● To-do list:
• 1. In the passage on state channels, how many sets of contracts would be needed to deploy a state channel if users could pay in 20 different tokens?
• 2. Condense the paragraph of the passage on state channels that begins "Now onwards to generalized state channels" into a short bulleted list that keeps its main facts.

Notice, storage. That is a big deal because you can save a significant amount of information in storage. Objections may arise because storage is notoriously expensive on Ethereum, but that is the point of state channels — storing the state off-chain and only using the blockchain for transactions that are required for a “final” reconciliation of a balance or storage.For example, imagine constructing a game using state channels — like pong or tic-tac-toe. There may be an exchange of value at some point, but ultimately, those games boil down to updating a state between two parties.
Now onwards to generalized state channels, where things really start to get interesting. Let’s say you are trying to decentralize the sharing economy, like Uber or AirBnB, and you would want your users to be able to pay in Ether or a mix of available ERC20 tokens. Would you really want to have a host of different contracts that would initialize a new state channel for every different use case? Imagine you could pay in 20 different tokens — that’s 20 different sets of contracts to deploy a state channel. Expensive, and a nightmare to maintain the front end. Hence, this is part of the reason why the concept of generalized state channels has arisen in which a framework is maintained in a single set of contracts that can deploy multiple state channels desired. When a state channel is opened, funds are held in escrow in this system, while the homogenized structure accommodates the functionality required by all possible state channels within its realm of awareness.

● Dataset entries:
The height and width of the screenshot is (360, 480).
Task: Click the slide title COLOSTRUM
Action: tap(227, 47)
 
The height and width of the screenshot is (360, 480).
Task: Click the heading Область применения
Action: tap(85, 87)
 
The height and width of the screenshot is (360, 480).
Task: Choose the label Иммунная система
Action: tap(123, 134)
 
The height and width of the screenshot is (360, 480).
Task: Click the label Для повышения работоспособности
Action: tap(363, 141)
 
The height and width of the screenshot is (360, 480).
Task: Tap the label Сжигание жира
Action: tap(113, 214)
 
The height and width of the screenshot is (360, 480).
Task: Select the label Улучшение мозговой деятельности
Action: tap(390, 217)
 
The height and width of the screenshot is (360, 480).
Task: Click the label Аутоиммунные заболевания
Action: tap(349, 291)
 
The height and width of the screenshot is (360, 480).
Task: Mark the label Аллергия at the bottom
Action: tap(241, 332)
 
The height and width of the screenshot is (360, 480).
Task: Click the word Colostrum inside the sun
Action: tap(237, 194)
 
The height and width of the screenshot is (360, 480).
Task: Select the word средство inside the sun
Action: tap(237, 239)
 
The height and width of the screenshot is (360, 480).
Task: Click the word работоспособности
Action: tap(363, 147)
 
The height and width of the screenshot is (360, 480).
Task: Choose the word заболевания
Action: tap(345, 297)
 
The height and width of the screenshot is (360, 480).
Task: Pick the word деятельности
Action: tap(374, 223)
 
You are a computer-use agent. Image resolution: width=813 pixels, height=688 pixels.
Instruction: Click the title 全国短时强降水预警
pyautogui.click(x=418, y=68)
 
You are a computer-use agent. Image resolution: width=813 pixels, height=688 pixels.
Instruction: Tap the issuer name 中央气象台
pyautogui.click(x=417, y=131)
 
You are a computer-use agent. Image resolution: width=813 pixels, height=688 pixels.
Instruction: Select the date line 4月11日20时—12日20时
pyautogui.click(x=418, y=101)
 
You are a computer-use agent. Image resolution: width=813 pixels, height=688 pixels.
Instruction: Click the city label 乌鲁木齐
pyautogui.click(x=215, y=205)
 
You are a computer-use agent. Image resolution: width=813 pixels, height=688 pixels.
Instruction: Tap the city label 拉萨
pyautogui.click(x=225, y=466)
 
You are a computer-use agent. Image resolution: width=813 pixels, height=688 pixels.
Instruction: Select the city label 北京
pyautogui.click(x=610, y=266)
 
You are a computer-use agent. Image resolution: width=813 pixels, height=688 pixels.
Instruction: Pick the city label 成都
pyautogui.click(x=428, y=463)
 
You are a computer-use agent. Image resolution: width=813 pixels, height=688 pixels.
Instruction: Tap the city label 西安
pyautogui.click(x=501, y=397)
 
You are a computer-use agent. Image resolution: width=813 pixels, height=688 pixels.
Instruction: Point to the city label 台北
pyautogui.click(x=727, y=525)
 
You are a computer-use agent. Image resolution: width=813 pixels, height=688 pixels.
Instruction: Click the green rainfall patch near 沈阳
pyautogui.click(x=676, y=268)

● The answers:
• 1. Twenty different sets of contracts.

• 2.
- A decentralized sharing-economy service such as Uber or AirBnB might let users pay in Ether or a mix of ERC20 tokens.
- A separate set of state-channel contracts for each use case would be costly. With 20 tokens, 20 sets of contracts would be needed, and the front end would be a nightmare to maintain.
- This is part of why generalized state channels arose. A single set of contracts maintains a framework that can deploy as many state channels as desired.
- When a channel is opened, its funds are held in escrow within this system.
- The homogenized structure supports the functionality required by all possible state channels within its realm of awareness.